*About this exercise:* From the listing below, restate word for word the lines from the line containing "Instruction: Click the" down through the line containing "Screen dimensions: 1309x883". Exclude pictures.

*Supplied entries:*

━━━━━━━━━━━━━━━━━━━━━━━━━━━━━━

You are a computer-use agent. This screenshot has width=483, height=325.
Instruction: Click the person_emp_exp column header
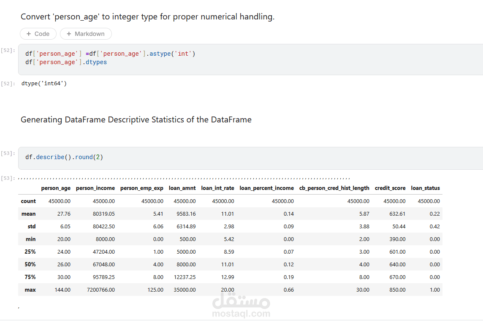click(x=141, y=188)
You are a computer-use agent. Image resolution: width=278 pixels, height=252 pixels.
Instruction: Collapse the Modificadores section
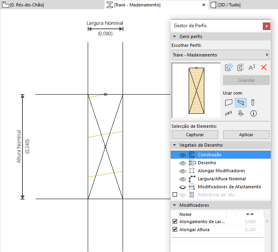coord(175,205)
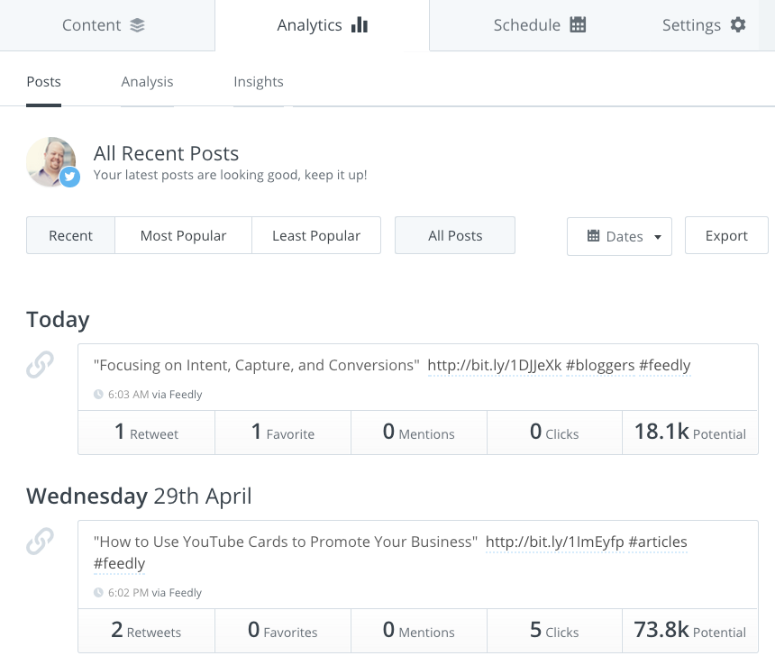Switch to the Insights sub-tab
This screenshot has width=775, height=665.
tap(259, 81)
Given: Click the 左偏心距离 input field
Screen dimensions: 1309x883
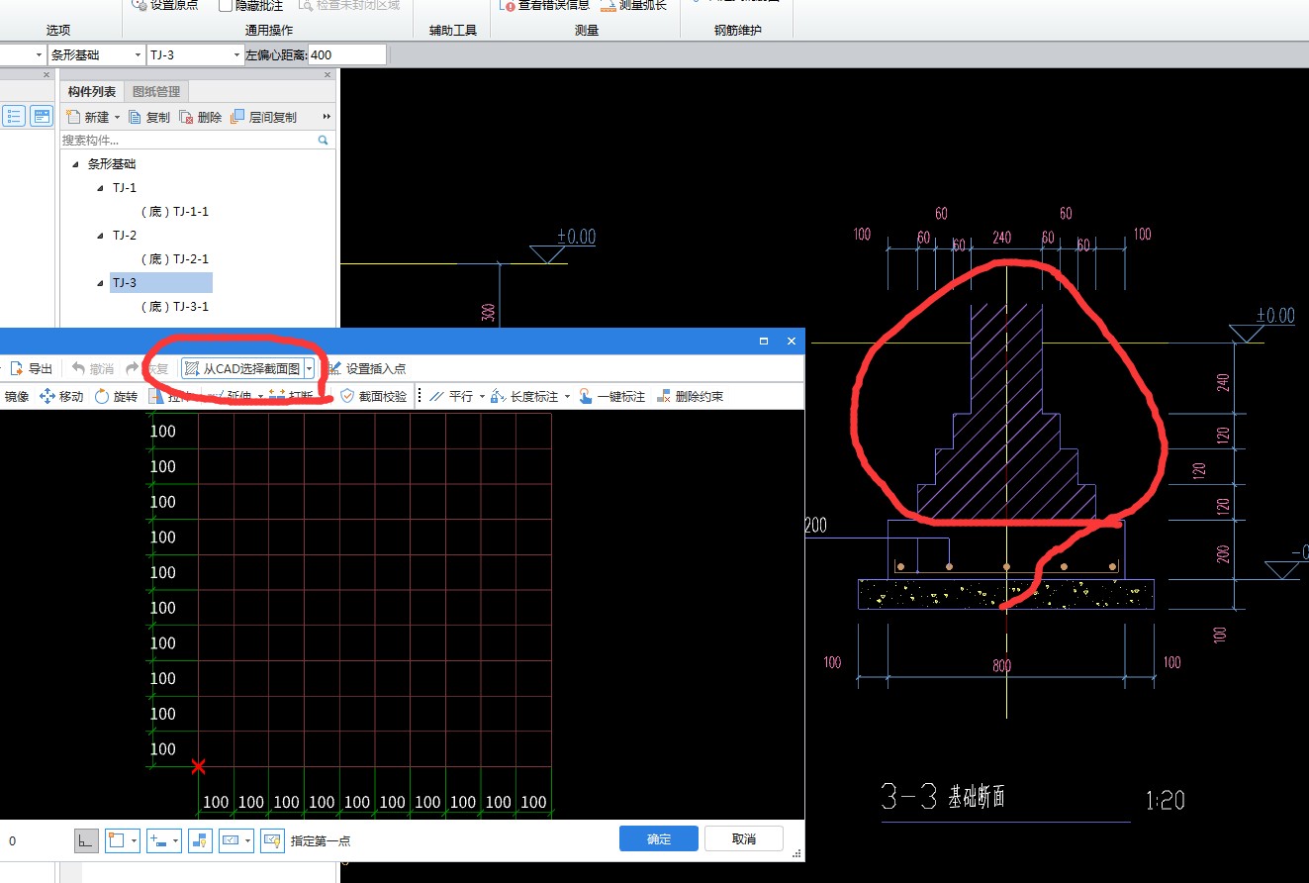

━━━━━━━━━━━━━━━━━━━━━━━━━━━━━━

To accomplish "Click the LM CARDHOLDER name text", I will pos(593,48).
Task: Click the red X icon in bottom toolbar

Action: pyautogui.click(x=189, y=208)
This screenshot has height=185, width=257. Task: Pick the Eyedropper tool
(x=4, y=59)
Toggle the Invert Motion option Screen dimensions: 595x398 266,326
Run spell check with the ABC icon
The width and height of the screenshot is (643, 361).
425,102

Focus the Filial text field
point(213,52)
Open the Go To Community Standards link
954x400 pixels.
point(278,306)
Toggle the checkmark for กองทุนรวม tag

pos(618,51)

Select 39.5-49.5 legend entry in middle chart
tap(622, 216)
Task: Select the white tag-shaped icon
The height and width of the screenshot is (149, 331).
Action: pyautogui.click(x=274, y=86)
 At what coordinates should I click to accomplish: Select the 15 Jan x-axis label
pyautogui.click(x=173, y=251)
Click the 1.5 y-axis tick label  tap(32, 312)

━━━━━━━━━━━━━━━━━━━━━━━━━━━━━━

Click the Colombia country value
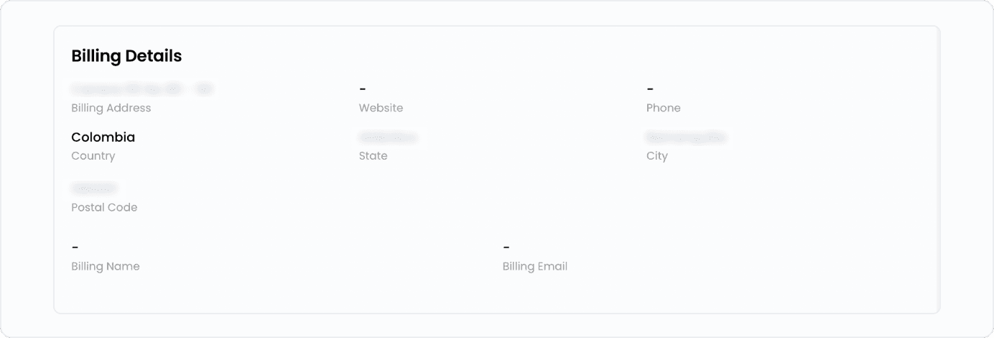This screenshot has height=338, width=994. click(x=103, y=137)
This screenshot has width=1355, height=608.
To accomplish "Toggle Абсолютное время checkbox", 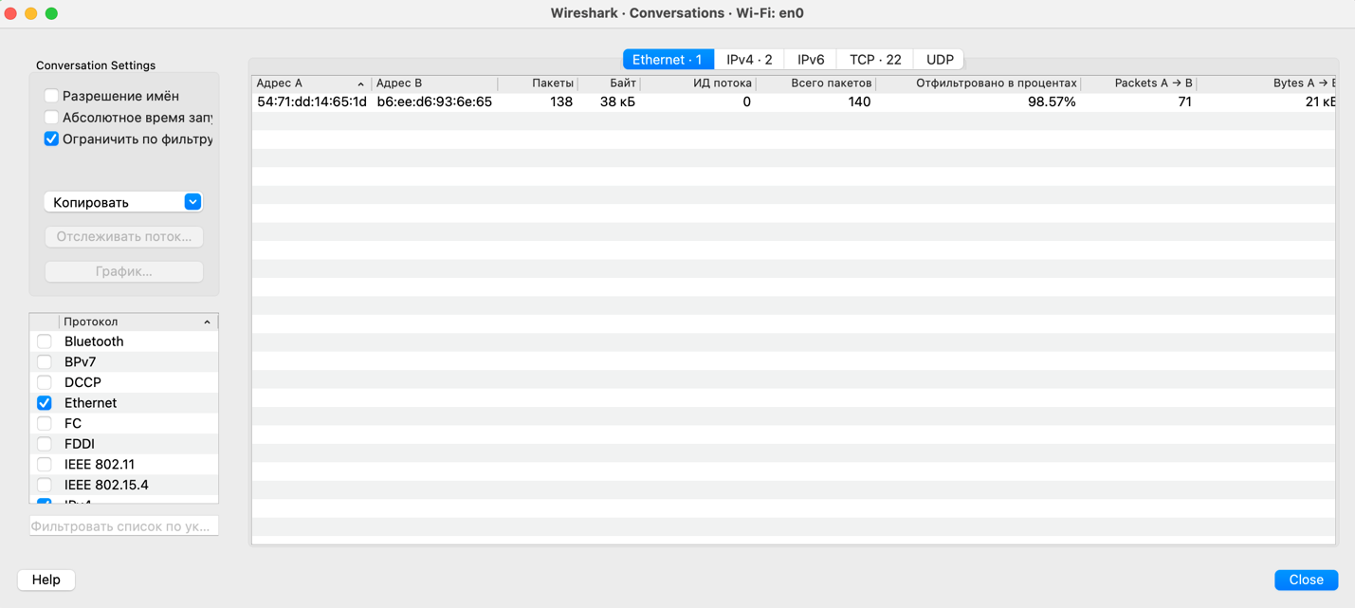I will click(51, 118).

━━━━━━━━━━━━━━━━━━━━━━━━━━━━━━

*Result below:*
Instruction: Click the person_emp_exp column header
click(x=141, y=188)
You are a computer-use agent. Image resolution: width=278 pixels, height=252 pixels.
Instruction: Collapse the Modificadores section
coord(175,205)
Switch to the Insights sub-tab
This screenshot has width=775, height=665.
tap(259, 81)
Given: Click the 左偏心距离 input field
Screen dimensions: 1309x883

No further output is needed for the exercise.